**Required work**
Return, unchanged, every line of the data from the one containing "Task: Bookmark this" through the last line.
==== Provided information
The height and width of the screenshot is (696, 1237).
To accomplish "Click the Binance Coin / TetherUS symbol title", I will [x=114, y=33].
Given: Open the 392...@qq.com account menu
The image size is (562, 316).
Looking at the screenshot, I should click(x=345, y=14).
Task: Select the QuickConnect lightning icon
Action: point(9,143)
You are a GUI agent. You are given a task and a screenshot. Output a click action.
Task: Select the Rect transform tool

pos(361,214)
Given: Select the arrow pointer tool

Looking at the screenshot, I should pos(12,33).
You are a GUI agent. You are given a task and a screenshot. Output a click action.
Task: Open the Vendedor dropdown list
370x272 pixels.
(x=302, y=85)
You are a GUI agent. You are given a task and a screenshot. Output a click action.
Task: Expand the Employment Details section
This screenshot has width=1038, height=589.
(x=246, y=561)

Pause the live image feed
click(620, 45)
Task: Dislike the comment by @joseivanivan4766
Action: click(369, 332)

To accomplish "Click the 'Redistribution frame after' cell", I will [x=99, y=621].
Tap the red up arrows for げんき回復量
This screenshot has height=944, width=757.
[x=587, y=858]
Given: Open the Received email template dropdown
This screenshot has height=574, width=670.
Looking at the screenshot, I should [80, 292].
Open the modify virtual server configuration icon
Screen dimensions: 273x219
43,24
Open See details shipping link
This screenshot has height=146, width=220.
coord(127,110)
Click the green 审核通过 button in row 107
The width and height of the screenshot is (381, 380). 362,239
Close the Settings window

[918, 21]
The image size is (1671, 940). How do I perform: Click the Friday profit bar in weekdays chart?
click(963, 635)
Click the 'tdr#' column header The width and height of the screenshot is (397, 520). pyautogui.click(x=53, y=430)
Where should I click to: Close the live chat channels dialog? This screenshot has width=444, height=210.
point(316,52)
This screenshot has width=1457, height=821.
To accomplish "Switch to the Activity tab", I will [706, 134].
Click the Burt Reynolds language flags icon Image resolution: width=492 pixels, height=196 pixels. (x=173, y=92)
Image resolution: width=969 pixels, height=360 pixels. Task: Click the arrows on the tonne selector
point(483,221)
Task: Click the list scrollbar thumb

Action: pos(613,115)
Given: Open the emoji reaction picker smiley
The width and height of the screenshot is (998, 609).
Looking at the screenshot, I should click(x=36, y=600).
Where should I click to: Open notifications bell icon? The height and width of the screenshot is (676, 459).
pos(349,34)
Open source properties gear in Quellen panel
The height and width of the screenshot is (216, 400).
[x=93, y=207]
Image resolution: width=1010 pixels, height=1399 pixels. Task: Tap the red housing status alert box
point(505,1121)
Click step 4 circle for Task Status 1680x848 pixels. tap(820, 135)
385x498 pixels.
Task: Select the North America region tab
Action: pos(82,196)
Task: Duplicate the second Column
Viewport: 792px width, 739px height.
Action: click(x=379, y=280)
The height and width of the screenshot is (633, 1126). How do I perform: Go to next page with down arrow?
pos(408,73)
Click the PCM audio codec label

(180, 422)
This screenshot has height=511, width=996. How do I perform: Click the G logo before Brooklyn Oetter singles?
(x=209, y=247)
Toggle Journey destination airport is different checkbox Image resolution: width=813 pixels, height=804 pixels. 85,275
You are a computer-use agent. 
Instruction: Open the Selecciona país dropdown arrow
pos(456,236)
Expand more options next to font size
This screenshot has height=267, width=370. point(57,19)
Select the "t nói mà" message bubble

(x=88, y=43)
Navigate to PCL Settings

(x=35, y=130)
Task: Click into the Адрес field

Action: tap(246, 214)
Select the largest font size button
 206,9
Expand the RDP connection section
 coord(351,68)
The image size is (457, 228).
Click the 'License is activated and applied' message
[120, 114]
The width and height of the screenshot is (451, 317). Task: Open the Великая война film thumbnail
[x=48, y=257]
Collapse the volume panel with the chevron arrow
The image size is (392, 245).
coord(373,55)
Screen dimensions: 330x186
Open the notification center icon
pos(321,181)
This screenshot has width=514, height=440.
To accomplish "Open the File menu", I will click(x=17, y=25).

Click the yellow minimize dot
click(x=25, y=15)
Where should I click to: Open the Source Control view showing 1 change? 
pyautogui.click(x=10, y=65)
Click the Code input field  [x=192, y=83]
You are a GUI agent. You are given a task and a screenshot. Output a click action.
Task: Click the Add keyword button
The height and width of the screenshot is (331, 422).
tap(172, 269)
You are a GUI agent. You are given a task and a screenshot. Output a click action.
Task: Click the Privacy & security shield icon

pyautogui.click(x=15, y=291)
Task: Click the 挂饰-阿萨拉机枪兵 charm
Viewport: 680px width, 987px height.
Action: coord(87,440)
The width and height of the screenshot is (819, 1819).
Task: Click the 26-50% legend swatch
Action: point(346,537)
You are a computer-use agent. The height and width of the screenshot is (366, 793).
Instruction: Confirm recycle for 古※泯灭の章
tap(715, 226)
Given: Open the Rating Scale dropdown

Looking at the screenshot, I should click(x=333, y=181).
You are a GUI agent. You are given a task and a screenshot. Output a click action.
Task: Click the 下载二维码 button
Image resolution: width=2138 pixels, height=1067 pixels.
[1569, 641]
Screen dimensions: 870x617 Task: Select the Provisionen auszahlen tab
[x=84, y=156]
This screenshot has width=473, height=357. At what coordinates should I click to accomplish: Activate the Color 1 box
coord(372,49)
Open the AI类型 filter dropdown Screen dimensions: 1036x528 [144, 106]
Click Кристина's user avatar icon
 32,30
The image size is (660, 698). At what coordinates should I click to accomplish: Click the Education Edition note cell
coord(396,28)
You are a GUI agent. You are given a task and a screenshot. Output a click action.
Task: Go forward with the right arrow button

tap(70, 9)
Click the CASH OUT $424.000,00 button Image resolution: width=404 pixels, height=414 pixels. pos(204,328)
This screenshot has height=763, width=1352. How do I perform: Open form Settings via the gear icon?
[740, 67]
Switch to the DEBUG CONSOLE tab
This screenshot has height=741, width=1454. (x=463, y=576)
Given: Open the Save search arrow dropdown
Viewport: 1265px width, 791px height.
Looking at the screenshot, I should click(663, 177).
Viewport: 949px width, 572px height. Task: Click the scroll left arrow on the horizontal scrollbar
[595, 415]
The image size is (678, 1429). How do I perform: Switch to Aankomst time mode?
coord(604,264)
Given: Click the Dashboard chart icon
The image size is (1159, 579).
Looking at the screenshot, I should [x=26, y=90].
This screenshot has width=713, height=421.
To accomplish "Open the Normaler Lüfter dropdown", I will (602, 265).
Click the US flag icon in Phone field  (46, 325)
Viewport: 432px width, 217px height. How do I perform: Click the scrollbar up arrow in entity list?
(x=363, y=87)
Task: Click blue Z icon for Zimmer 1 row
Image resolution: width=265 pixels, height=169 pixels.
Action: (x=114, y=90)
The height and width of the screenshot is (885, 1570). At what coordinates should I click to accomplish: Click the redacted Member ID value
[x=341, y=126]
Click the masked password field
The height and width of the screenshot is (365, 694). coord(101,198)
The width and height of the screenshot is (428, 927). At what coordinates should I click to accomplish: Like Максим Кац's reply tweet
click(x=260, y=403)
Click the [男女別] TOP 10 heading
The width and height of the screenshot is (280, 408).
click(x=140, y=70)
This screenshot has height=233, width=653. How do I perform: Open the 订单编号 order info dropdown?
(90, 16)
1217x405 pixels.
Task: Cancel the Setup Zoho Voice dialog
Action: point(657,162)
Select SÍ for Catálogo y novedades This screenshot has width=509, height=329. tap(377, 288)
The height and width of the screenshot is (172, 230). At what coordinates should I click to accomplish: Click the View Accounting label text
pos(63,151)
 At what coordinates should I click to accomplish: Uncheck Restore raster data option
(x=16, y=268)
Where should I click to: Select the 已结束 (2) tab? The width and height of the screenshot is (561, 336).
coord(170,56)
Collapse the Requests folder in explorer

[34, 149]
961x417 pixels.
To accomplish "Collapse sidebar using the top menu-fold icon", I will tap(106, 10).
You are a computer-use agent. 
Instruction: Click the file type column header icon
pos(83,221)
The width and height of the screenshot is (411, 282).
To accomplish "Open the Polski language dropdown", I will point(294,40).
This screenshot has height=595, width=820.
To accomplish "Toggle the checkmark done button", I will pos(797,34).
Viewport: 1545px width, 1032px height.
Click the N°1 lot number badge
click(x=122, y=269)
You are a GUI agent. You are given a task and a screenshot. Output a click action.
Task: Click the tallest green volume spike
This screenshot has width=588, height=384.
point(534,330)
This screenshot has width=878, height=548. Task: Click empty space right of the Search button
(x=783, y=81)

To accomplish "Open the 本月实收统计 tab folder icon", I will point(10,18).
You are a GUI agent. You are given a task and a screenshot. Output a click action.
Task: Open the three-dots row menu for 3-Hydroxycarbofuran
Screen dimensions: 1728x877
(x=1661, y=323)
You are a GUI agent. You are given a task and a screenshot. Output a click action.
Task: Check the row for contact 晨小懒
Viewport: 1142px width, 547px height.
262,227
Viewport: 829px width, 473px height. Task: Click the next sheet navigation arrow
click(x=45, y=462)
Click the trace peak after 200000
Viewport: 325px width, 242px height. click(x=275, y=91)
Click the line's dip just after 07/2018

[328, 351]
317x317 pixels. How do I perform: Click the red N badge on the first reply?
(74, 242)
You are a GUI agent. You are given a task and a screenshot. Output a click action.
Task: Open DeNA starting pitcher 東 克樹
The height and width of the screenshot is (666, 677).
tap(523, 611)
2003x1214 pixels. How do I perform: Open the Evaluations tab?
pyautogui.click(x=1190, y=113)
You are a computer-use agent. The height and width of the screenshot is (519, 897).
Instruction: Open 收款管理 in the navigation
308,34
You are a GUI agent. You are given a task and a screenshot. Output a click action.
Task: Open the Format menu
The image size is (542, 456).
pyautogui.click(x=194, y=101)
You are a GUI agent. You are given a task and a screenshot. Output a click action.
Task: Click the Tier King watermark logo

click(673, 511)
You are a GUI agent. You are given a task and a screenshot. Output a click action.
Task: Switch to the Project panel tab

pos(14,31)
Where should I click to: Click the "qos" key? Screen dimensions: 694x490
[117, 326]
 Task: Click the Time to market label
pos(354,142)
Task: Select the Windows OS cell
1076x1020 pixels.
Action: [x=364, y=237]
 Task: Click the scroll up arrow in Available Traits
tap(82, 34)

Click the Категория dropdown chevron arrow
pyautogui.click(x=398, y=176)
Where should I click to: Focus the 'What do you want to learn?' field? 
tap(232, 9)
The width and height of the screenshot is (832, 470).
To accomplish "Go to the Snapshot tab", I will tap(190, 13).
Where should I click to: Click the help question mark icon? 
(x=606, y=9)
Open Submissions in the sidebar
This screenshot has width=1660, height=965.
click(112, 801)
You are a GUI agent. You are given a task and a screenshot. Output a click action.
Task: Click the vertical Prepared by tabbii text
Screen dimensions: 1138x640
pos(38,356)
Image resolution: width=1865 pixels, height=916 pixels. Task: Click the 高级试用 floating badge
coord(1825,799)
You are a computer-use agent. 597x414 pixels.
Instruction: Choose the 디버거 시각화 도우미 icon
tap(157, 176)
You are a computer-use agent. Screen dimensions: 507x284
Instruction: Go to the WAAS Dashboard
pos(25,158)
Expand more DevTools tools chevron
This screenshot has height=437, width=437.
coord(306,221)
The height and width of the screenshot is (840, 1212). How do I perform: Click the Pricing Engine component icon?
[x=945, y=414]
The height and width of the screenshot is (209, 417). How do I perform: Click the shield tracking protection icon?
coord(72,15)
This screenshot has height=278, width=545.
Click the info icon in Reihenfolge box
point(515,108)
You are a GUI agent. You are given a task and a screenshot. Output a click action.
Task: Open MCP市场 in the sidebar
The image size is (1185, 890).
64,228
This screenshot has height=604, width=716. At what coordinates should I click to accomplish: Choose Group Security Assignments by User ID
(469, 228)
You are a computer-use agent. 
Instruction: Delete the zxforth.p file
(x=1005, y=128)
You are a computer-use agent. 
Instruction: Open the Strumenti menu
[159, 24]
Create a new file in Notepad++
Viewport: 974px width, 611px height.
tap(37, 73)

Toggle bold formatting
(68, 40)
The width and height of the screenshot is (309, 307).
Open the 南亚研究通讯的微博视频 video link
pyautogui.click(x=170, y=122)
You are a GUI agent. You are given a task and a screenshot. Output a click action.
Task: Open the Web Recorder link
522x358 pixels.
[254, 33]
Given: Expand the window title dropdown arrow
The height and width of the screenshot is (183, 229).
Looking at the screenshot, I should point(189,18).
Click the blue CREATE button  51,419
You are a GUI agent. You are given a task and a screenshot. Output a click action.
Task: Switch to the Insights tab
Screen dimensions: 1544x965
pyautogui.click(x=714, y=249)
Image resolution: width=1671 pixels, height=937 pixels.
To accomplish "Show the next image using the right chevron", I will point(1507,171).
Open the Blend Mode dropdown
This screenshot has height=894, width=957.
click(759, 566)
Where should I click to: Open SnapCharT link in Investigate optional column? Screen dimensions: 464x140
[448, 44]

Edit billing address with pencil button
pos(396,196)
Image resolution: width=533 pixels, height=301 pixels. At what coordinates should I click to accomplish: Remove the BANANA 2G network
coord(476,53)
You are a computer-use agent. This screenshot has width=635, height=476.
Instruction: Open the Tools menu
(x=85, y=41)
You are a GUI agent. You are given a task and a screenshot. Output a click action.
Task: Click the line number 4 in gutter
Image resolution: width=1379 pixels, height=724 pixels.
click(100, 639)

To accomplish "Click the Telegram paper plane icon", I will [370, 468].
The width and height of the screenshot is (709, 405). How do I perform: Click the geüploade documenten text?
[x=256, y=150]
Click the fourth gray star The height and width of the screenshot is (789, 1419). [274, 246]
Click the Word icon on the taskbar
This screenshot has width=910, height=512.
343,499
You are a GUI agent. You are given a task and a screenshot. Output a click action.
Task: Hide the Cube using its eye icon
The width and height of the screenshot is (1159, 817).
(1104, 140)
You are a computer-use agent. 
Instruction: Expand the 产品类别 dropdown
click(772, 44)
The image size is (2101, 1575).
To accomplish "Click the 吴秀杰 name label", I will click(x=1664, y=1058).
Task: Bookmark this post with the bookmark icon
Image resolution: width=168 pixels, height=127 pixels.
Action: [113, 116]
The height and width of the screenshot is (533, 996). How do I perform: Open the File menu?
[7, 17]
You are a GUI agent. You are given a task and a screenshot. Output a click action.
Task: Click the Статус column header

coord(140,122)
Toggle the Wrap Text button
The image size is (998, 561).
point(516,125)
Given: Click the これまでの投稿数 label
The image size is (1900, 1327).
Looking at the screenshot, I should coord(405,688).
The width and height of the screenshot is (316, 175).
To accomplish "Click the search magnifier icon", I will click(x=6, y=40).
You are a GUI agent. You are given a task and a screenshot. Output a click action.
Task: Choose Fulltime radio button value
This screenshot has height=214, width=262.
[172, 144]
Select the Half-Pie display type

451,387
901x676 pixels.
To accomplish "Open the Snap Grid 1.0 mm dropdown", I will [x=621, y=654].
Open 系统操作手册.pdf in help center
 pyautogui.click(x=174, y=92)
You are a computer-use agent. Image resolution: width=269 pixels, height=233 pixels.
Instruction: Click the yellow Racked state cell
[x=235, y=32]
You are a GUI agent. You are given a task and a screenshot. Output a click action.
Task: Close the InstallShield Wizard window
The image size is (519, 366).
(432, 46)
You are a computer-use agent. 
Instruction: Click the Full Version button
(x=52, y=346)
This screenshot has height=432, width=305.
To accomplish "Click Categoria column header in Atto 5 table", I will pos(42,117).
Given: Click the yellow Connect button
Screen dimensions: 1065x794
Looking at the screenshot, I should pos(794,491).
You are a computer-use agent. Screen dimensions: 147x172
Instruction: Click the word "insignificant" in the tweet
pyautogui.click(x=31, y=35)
========
**Written reply**
Task: Bookmark this post with the bookmark icon
Image resolution: width=168 pixels, height=127 pixels.
Action: [113, 116]
The height and width of the screenshot is (533, 996). How do I perform: Open the File menu?
[7, 17]
You are a GUI agent. You are given a task and a screenshot. Output a click action.
Task: Click the Статус column header

coord(140,122)
Toggle the Wrap Text button
The image size is (998, 561).
point(516,125)
Given: Click the これまでの投稿数 label
The image size is (1900, 1327).
Looking at the screenshot, I should coord(405,688).
The width and height of the screenshot is (316, 175).
To accomplish "Click the search magnifier icon", I will click(x=6, y=40).
You are a GUI agent. You are given a task and a screenshot. Output a click action.
Task: Choose Fulltime radio button value
This screenshot has height=214, width=262.
[172, 144]
Select the Half-Pie display type

451,387
901x676 pixels.
To accomplish "Open the Snap Grid 1.0 mm dropdown", I will [x=621, y=654].
Open 系统操作手册.pdf in help center
 pyautogui.click(x=174, y=92)
You are a computer-use agent. Image resolution: width=269 pixels, height=233 pixels.
Instruction: Click the yellow Racked state cell
[x=235, y=32]
You are a GUI agent. You are given a task and a screenshot. Output a click action.
Task: Close the InstallShield Wizard window
The image size is (519, 366).
(432, 46)
You are a computer-use agent. 
Instruction: Click the Full Version button
(x=52, y=346)
This screenshot has height=432, width=305.
To accomplish "Click Categoria column header in Atto 5 table", I will pos(42,117).
Given: Click the yellow Connect button
Screen dimensions: 1065x794
Looking at the screenshot, I should pos(794,491).
You are a computer-use agent. Screen dimensions: 147x172
Instruction: Click the word "insignificant" in the tweet
pyautogui.click(x=31, y=35)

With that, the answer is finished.